The solo album, titled “Sun Songs,” features a bit of everything from Alexakis’ approach to music, including the “30 percent or so” that comes directly from his personal experiences. Some of Everclear’s most recognizable early hits come directly from Art’s personal experiences, including “Father of Mine,” which about how his father left the family when he was five years old, leading to his mother relocating to housing projects in the Del Ray area of Los Angeles.
On the solo album, there’s a song about his daughter, another one about his wife and “songs about being a 57-year-old guy in America today,” he said.
There’s also a song about his diagnosis of a form of multiple sclerosis (RRMS), which he revealed in March in a letter to fans. The cancer diagnosis has changed his daily habits and perspective a bit, but it won’t stop Alexakis from moving forward.
“I’m just a lot more grateful for my life, for everything,” he said. “We all take things for granted, as you walk out to your car, get in your car and drive, or go for a run. And I can’t really run anymore. I’ll fall down. But I walk,” Alexakis said. “I just have to try harder. I have to work more, I have to eat better, I have to take my medication, I have to get more sleep.” By taking care of himself and following doctor’s orders, Alexakis could live into his 80s.
Staying busy is key to what drives Alexakis forward every day. The Songs & Stories tour continues through June, the solo album is in final production and Alexakis plans to start writing a book this summer. He’s also putting together a 20thanniversary celebration next year of the 2000 release of Everclear’s “Songs from an American Movie Vol. 1.”
Alexakis has been sober nearly 30 years, since June 15, 1989, to be exact, “but the personality is still there,” he said. “I’ve always been that guy. I’m still trying to constantly fill the hole that can’t be filled. I’m just not doing it with drugs, alcohol, sex and things that just leave you with a shitty life.” He added that he wants to be “someone that works—not a job, but works every day, and do what I want to do.”
Seat at the Table
What is Art’s advice for young artists looking at music as a career? “Get a real job,” he said. “Don’t do this. Go to college.”
If this advice won’t stop you, Alexakis said that it’s important to never give up. “Make yourself better every day,” he said. “Hone your craft. Learn to be a better songwriter and singer.” Just wanting to become a musician isn’t enough, now or in the past, he said.
“Don’t give up,” he said. “Be tenacious. Be driven. Be ambitious. Be your own biggest fan and your own biggest critic at the same time.”
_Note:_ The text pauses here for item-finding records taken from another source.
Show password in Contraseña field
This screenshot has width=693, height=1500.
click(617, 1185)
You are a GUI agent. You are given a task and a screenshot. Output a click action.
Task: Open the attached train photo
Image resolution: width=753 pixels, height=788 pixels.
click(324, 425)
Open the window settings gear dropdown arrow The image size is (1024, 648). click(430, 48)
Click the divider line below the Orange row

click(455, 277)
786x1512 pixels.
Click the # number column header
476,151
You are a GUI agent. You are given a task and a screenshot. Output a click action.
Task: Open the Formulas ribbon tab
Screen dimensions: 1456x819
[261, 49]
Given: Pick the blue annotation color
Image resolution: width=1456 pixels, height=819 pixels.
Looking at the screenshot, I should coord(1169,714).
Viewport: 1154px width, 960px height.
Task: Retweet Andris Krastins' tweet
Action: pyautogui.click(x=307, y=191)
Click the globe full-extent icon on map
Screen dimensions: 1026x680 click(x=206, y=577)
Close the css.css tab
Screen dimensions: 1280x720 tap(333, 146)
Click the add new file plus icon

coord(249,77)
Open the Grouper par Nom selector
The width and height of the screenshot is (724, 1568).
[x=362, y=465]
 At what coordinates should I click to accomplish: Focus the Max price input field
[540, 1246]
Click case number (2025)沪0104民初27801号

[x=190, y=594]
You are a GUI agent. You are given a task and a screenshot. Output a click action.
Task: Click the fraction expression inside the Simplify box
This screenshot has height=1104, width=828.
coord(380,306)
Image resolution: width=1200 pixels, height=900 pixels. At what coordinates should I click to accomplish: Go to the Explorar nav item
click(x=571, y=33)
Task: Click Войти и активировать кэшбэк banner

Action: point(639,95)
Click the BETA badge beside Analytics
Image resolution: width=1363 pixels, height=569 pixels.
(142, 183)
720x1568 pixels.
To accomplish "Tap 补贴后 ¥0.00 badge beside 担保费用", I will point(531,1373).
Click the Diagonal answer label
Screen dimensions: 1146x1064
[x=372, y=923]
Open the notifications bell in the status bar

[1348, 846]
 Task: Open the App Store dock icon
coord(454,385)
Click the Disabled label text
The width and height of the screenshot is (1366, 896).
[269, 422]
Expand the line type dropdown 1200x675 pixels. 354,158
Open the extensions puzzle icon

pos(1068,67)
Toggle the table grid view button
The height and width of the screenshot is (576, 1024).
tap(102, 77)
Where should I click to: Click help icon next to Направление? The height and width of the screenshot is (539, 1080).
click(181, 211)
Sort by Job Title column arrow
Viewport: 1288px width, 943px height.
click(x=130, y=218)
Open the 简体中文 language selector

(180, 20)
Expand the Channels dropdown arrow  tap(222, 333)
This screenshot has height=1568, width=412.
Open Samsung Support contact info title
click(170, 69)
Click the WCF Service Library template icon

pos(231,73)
Alexakis is also a believer in speaking out for causes that are important. In 2000, he lobbied Congress for the passing of HR 1488, the Compassion for Children and Child Support Enforcement Act. “Everyone has a voice, and everyone has a seat at the table,” he said, noting that “Seat at the Table” is one of the songs on his solo album. “That’s what we are guaranteed. If we want to run for office, we can. If we want to talk about it in the press, we can.” Each U.S. citizen has a duty to fight for what they believe in. “The days of being polite are over. We need to be vocal about what we believe,” he said. “And we need to be able to own what we say. Wouldn’t that be great if everybody could do that?”